Países desenvolvidos e com economia sólida também já fizeram uso da licença compulsória, como os Estados Unidos, que adotaram o mecanismo para finalidades militares, motivos de segurança nacional e, também, para evitar monopólio econômico.
Todavia, a licença compulsória deve ser exceção, e não regra, uma vez que a patente consiste em um instrumento de desenvolvimento tecnológico e industrial, devendo a pesquisa e desenvolvimento serem incentivados.
O alto custo das pesquisas e a complexidade para desenvolvimento de fármacos e vacinas devem ser sopesados antes da utilização da licença compulsória, eis que tal manobra pode desestimular a inovação na indústria farmacêutica e desprover diversas doenças raras de tratamento eficiente.
A concessão da exploração exclusiva por determinado tempo em troca da descrição da tecnologia que consta na patente acaba beneficiando a sociedade que adquire acesso ao medicamento ou vacina obtido através da altos investimentos – de tempo e dinheiro – em pesquisa e produção.
A previsão legal do licenciamento compulsório já é um fator que eleva o poder de negociação do governo de diversos países com a indústria farmacêutica, uma vez que sinalizar a possibilidade de usá-lo constitui um instrumento de pressão por melhores preços.

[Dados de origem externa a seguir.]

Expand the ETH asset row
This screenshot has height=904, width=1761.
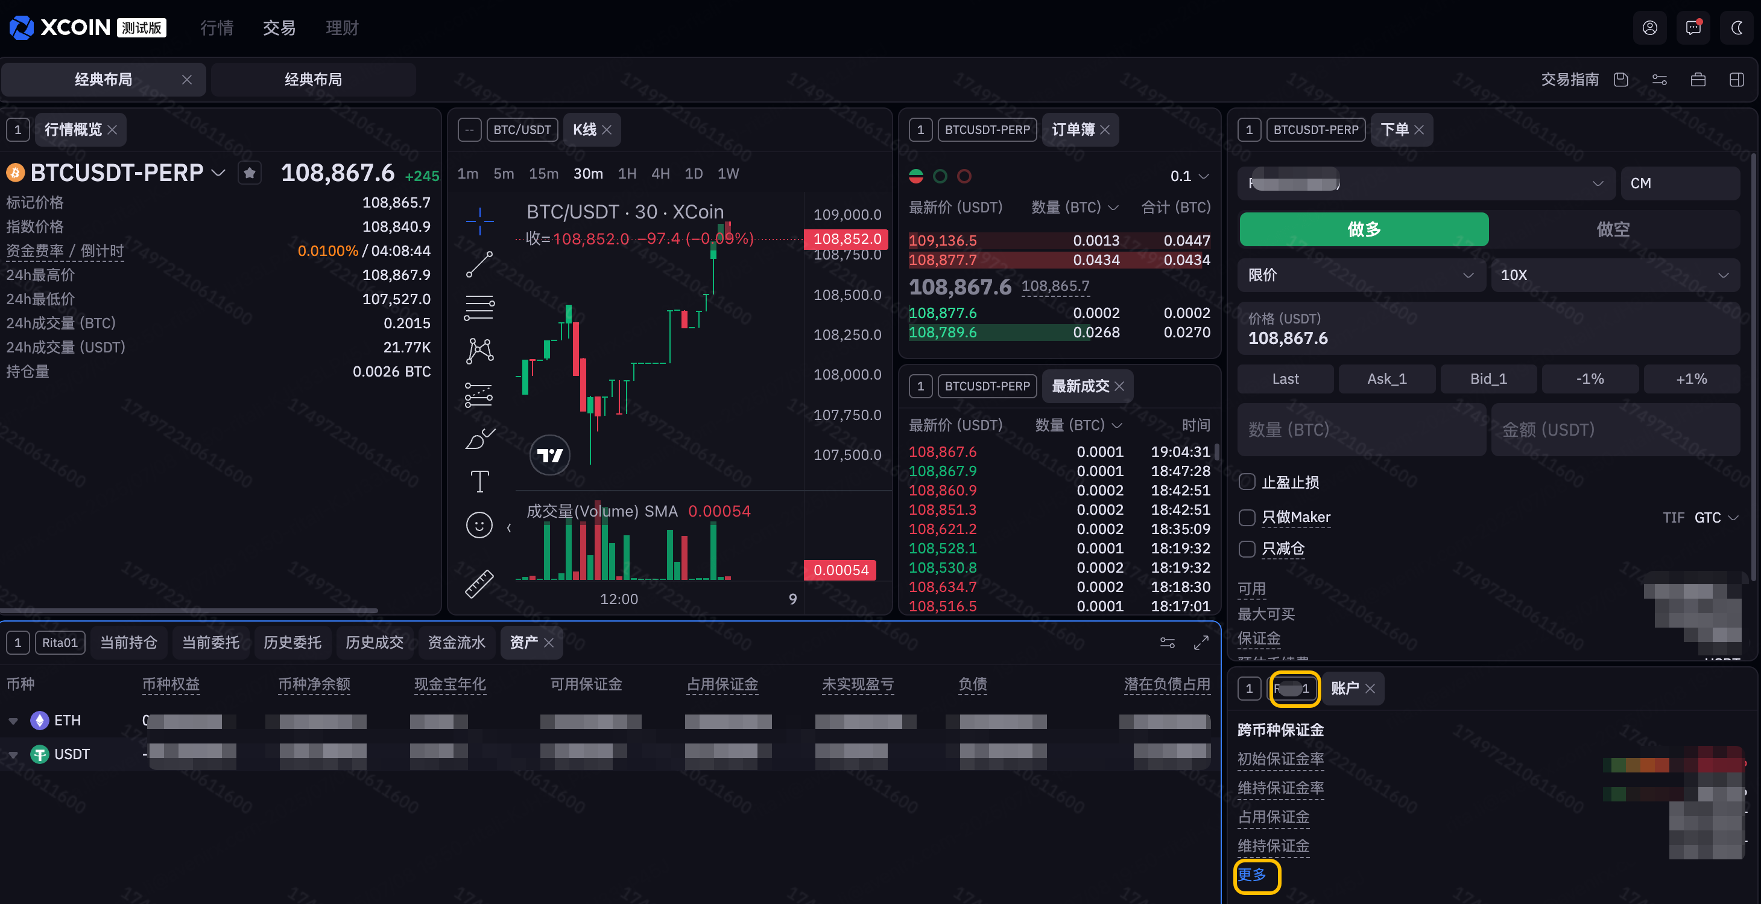click(13, 721)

Assim, deve-se ter muita cautela antes de decretar a licença compulsória de patente, uma vez que não podemos esquecer que o direito de uso exclusivo é a contrapartida aos investimentos realizados na busca por novas tecnologias, de modo que o uso arbitrário do licenciamento pode desestimular as indústrias na busca por novas tecnologias que são tão essenciais para a preservação e desenvolvimento da sociedade.